The board chairman, the president, and the secretary of the board addressed a standing-room-only group of students for about 30 minutes Tuesday morning to discuss the board's decision.
The board voted 18-9 to suspend Enns, an Old Testament professor whose book created controversy on how to interpret the Westminster Confession of Faith, a 1646 document that the faculty must affirm.
"It was made not on the basis of personality, but on the basis of the judgment on the part of a substantial number of the trustees that Inspiration and Incarnation was outside the bounds of the standards of Westminster Seminary, namely the Westminster Confession of Faith," chairman of the board John White told Christianity Today. "The essence of the question is, Does the II book fall within the parameters of the orthodox, Reformed understanding of the doctrine of inerrancy?"
The seminary's personnel committee will make a recommendation at the board of trustees' May meeting to decide whether Enns's position will be terminated. Enns declined to comment.
President Peter Lillback said he supports the board's decision. "Every institution with a theological controversy that impacts its unity is going to have to have a resolution and this is a method to accomplish that," he told CT, declining to comment on specifics of the controversy.
The board vote comes four months after the faculty voted 12-8 that Enns's book falls within the Westminster Confession, a motion that nine trustees supported in their dissent from the board's majority decision.
"We're very disappointed because we think it's a mistake, possibly a serious mistake," vice-chair of the board Peter Jansson told CT. "The nine of us strongly support Dr. Enns."

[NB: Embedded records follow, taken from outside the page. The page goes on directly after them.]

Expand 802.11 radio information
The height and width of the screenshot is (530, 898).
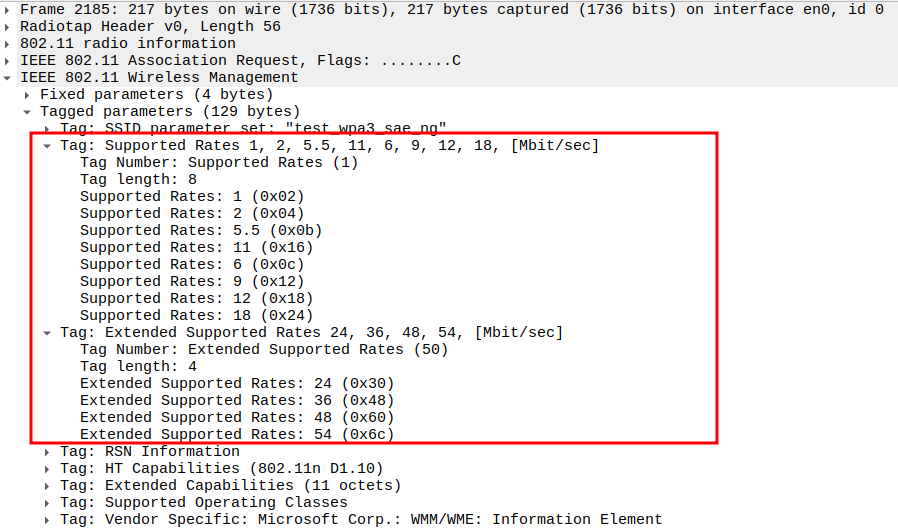9,44
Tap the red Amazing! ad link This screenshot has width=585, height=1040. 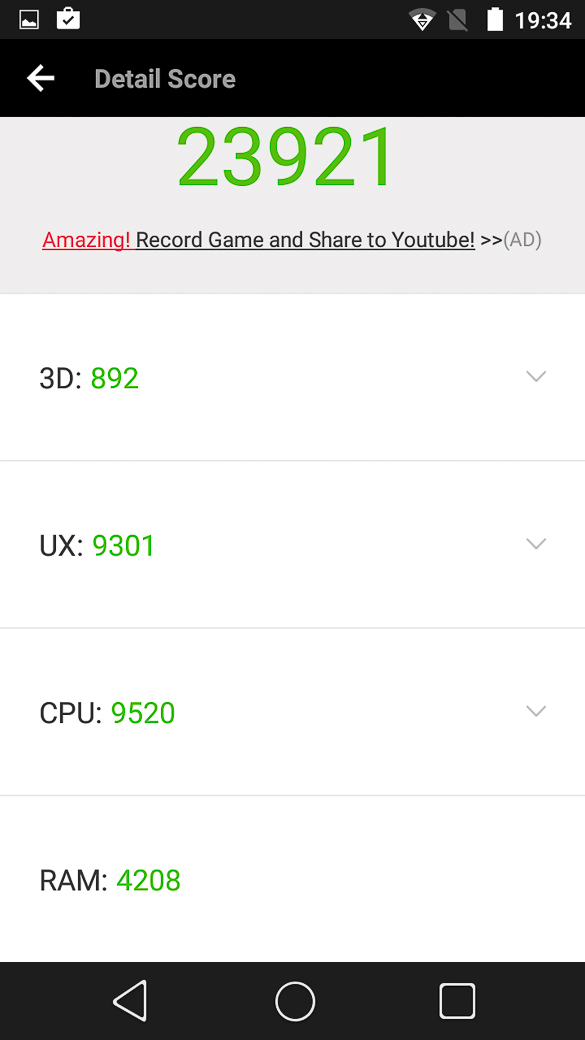tap(87, 240)
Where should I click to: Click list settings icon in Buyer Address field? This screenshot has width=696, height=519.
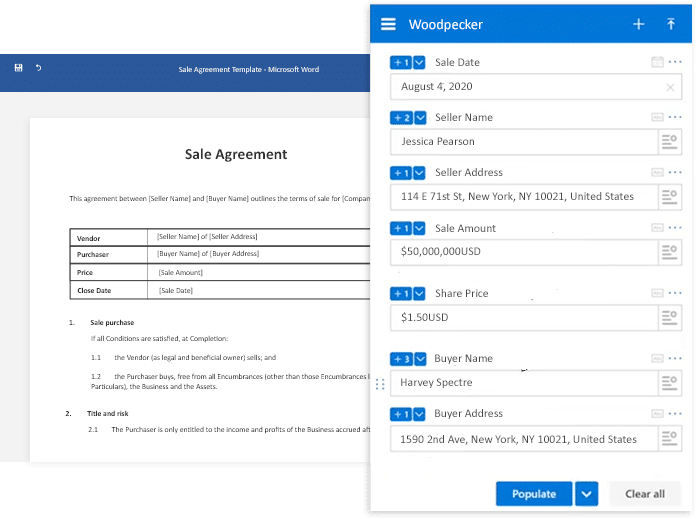(669, 439)
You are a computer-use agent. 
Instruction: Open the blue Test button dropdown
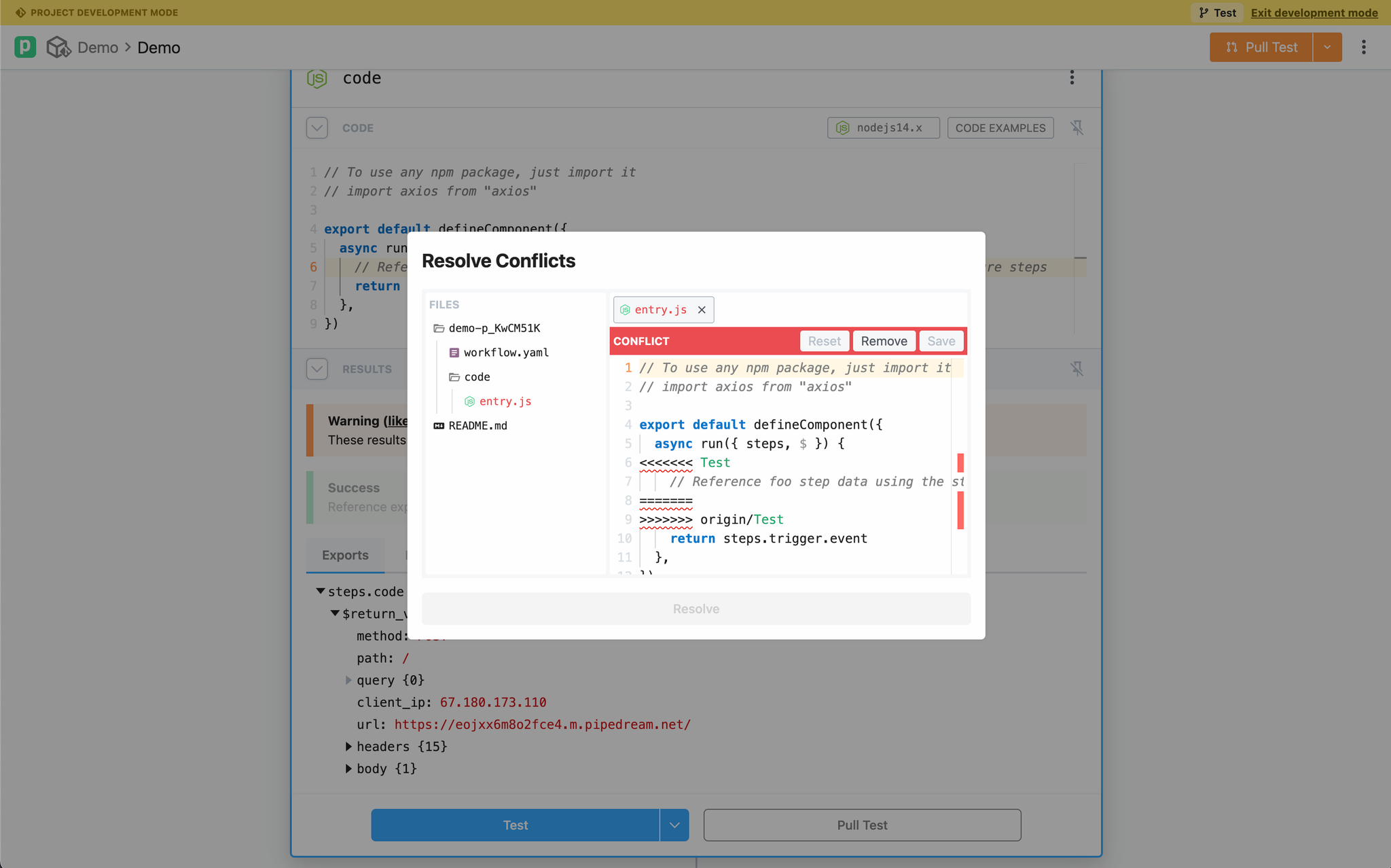[674, 825]
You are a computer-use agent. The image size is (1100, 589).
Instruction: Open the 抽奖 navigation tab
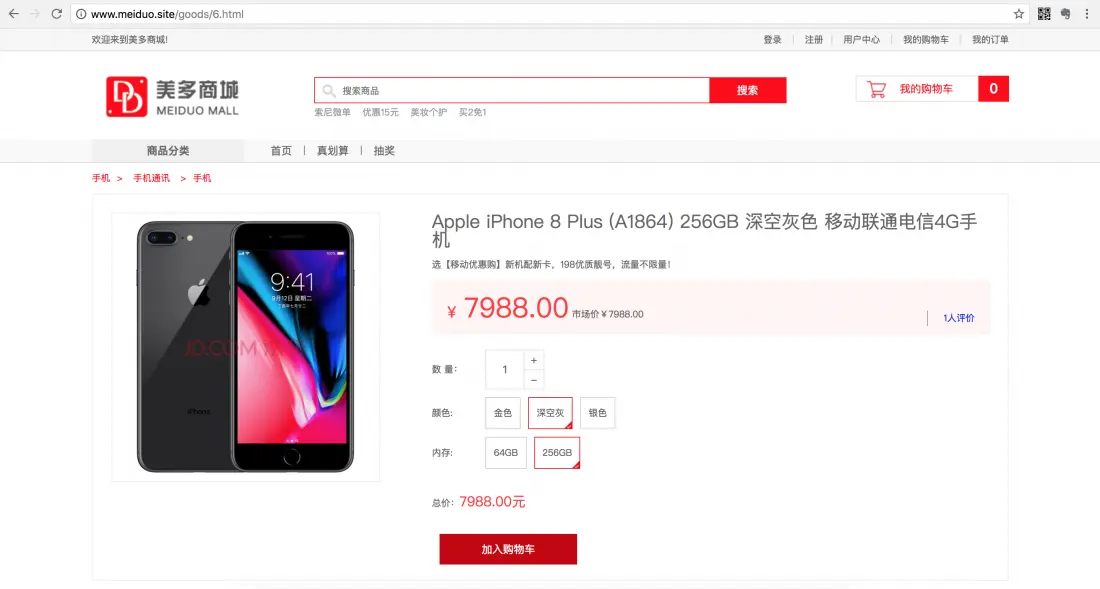(384, 151)
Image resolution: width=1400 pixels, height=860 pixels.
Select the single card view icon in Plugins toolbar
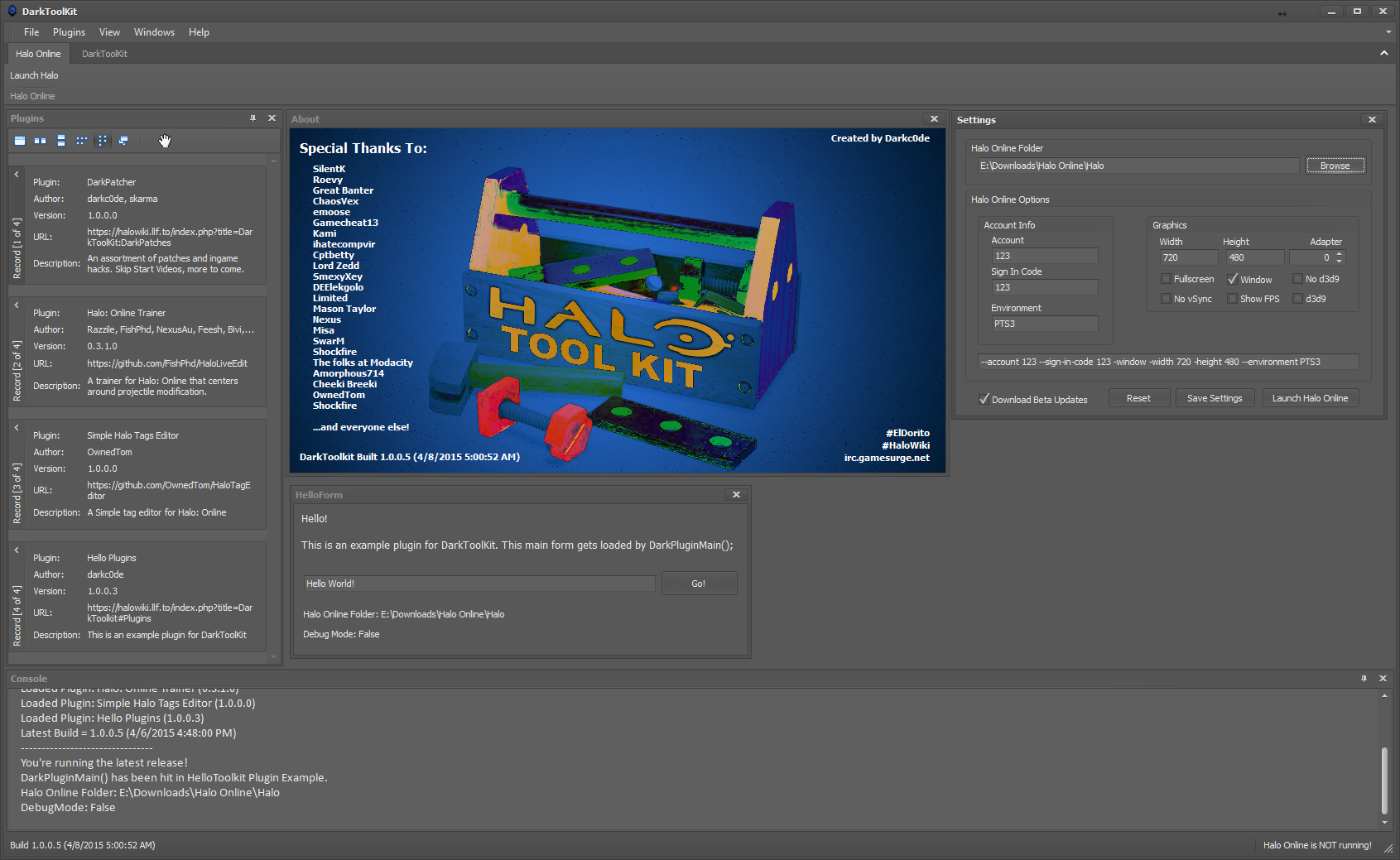click(x=20, y=140)
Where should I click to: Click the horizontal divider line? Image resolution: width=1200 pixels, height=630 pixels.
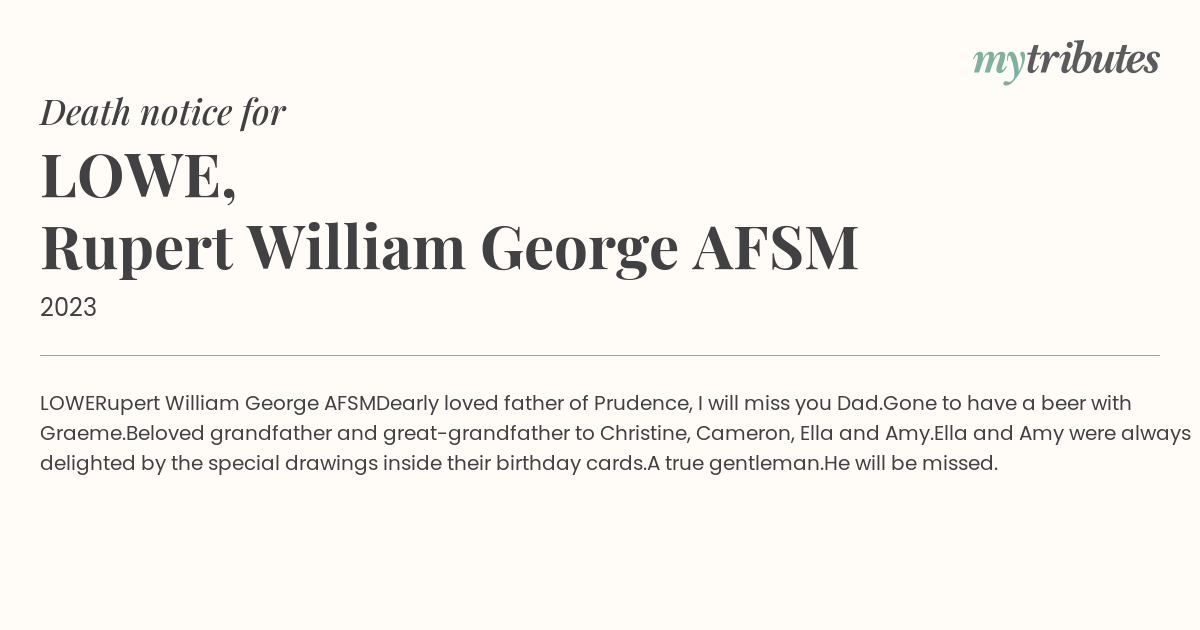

In their dissent, the nine trustees said that the board failed to give Enns an opportunity to be heard. "While theological concerns were mentioned, there was little board discussion of theological specifics," the statement says.
In his book, Enns attempts to confront issues raised by historical-critical Bible scholars that seem to compromise the Bible's divine inspiration. Enns uses an incarnational analogy, meaning that Scripture is both human and divine, similar to Jesus Christ.
The debate lies in whether Enns's incarnational analogy falls outside of the Westminster Confession, which systematic theology professor Lane G. Tipton believes Enns' book does.
"An orthodox incarnational analogy implies that the human, while real, is nonetheless secondary to the divine persons of the Son and Spirit, both in the incarnation and inspiration/inscripturation of the Word of God," Tipton said in an e-mail. "Enns' incarnational model, and the analogy he draws from it, is not consistent with a biblical and Chalcedonian approach."
Critics argue that Enns's method falls outside the Westminster Confession's statement, "The infallible rule of interpretation of Scripture is the Scripture itself."
"Instead of allowing Scripture to interpret Scripture, Dr. Enns interprets verses in isolation from and at odds with the clear testimony of other parts of Scripture, and allows an infelicitous use of extra-biblical sources to reassess what Scripture as a whole is," said church history professor Jeffrey Jue, who dissented in the faculty resolution.
"[Enns's book] has caught the attention of the world so that we have scholars that love this book, and scholars who have criticized it very deeply," Lillback told students this morning. "We have students who have read it say it has liberated them. We have other students that say it's crushing their faith and removing them from their hope. We have churches that are considering it, and two Presbyteries have said they will not send students to study under Professor Enns here."